There’s too much gobbling
going on. Gobble up the baby
with his cheeks! Gobble up the girlhood,
with its eyes. Gobble up the novel with its world
and scoop the lovers up, to coop them in.
After the gulletful, the lip
is dabbed. No trouble.
Just a single gob can multiply
into a gobble’s worth—or one small rub
into a rubbled history—the hag a whole
damned marketplace. And one scribe’s
nib? Well, after all, you get
the point. Get out the bib
(and lengthen up the eye).
Take that—a double-handled cup! Take
this—a clamor for acclaim. Throw in
a fiddle for Fidelio, and for the little lady
baby Bob, a nodding ornament.
The gleam of insight dimmed into a glimmer.
Our awe before a one-and-only
bogged down into frequentatives.
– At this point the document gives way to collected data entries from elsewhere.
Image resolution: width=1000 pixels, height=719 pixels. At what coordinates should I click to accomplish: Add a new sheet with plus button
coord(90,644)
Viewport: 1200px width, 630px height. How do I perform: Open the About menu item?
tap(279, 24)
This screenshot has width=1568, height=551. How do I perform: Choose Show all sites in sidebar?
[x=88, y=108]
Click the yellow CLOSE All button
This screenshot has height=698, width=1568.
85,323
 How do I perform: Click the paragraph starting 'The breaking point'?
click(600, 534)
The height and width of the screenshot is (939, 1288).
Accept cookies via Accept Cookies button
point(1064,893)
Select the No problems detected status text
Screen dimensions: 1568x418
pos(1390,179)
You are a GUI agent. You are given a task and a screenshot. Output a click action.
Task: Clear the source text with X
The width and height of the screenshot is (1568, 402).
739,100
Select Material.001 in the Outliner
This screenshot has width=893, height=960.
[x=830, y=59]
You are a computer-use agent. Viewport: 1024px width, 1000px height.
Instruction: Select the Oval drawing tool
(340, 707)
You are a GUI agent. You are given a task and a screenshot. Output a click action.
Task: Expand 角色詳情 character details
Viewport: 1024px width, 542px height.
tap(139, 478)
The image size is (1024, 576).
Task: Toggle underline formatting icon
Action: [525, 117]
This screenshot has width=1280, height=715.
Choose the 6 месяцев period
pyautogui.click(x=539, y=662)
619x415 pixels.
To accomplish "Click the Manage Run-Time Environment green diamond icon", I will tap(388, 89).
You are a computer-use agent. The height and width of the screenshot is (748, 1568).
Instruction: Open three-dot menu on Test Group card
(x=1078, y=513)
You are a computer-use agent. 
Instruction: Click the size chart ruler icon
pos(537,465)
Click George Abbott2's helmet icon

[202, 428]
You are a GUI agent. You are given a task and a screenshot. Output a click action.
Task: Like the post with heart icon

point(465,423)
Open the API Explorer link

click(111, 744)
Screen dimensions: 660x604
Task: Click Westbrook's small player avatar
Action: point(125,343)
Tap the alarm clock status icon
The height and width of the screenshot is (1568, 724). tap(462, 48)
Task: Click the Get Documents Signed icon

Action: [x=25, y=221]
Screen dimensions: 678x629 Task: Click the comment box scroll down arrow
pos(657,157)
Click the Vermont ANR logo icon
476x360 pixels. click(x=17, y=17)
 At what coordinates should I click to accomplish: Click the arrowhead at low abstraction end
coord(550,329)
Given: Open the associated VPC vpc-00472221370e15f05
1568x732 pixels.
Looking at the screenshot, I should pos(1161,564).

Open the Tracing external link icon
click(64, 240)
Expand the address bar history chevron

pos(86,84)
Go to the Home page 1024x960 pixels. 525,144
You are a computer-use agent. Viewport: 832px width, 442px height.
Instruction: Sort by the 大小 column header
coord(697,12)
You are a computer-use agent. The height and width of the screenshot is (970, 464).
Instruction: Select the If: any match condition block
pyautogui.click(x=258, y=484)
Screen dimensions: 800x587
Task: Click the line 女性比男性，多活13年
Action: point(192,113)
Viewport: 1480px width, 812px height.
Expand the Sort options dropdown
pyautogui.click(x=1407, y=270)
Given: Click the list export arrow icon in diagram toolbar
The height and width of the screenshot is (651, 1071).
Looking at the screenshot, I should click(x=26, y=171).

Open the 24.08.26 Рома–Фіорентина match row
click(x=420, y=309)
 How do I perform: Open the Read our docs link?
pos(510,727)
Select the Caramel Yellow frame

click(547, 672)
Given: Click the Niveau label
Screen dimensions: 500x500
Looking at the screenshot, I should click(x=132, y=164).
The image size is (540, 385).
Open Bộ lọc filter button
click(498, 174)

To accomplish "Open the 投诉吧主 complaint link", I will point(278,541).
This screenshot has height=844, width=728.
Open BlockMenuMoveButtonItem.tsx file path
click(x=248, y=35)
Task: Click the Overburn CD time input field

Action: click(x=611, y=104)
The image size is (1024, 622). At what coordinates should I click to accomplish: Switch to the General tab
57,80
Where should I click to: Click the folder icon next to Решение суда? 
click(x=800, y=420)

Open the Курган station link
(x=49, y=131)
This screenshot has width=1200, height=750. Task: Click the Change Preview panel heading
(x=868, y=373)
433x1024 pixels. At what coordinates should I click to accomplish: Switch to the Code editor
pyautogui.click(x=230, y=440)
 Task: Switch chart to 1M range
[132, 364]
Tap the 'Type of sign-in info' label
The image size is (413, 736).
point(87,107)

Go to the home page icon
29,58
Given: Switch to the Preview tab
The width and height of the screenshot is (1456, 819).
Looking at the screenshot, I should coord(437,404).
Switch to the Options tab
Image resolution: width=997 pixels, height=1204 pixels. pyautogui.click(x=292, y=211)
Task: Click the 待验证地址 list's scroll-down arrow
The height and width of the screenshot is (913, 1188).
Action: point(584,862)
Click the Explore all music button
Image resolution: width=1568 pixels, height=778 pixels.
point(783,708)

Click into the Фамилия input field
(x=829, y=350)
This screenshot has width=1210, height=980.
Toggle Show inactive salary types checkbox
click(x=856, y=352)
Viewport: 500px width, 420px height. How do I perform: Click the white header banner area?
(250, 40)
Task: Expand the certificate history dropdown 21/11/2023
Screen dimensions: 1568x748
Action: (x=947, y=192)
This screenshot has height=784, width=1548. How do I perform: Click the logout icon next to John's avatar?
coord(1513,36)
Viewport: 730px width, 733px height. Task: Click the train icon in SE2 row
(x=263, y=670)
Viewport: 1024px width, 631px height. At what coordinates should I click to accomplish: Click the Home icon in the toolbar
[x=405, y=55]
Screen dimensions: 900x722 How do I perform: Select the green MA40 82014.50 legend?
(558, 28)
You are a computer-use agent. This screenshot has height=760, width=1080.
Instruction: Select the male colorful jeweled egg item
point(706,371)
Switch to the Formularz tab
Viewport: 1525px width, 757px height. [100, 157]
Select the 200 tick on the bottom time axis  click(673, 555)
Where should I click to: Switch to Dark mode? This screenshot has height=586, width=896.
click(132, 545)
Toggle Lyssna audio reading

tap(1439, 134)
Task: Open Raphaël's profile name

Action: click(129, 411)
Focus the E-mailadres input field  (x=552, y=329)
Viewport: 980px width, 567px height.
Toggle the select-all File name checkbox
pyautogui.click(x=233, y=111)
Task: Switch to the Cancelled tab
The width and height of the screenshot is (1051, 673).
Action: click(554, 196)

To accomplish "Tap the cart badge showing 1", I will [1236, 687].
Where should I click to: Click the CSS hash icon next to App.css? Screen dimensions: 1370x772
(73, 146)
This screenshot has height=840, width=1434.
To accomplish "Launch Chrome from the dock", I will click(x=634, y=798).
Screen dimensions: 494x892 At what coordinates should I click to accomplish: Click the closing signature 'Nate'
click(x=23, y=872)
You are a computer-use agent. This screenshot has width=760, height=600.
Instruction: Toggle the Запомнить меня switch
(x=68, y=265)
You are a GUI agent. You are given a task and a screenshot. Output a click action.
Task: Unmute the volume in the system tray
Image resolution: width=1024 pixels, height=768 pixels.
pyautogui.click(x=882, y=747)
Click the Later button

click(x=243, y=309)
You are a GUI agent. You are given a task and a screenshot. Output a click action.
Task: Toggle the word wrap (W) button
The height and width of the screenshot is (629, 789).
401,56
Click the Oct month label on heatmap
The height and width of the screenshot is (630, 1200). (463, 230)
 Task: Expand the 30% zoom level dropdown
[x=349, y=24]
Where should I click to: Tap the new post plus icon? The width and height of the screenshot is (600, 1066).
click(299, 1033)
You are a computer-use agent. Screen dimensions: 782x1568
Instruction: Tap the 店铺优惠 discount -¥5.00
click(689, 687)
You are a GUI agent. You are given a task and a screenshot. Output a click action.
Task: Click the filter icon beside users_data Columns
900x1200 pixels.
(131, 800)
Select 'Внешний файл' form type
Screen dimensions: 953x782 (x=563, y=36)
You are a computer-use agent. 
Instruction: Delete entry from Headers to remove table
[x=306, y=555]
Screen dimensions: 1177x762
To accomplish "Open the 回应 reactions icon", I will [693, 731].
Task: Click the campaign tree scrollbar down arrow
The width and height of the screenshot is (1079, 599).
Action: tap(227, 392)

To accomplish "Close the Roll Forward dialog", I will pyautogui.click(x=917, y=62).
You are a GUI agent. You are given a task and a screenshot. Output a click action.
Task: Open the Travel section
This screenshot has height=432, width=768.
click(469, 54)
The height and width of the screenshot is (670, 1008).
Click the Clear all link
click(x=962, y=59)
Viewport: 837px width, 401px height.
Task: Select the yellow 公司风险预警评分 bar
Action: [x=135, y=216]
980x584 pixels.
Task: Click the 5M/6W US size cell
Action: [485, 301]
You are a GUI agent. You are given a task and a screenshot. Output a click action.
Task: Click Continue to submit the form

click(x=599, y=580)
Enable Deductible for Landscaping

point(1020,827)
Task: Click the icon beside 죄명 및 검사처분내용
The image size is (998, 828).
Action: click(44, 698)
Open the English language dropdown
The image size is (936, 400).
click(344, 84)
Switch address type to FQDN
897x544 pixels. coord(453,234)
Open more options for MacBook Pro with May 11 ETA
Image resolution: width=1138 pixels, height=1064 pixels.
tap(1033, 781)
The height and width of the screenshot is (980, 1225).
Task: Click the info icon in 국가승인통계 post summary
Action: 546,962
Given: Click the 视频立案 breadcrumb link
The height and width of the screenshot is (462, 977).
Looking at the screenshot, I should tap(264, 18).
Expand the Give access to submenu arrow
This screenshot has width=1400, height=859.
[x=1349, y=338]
From the break
in space and time—a crack across the priceless pottery—
we crackled up production lines. The thunderbolt to shake
your being’s very frame—the heavens’ way
of sparking up a conversation—that
got channeled down into white noise.
We slept in letters, woke in stitches,
toggled off and on. At last, forever
happened: we appeared in Oz, on Death TV,
where the illusions of expanded view
could not diminish anybody’s hunger.
Given an allowance, we began
to spend eternity, all but agog
in our designer goggles.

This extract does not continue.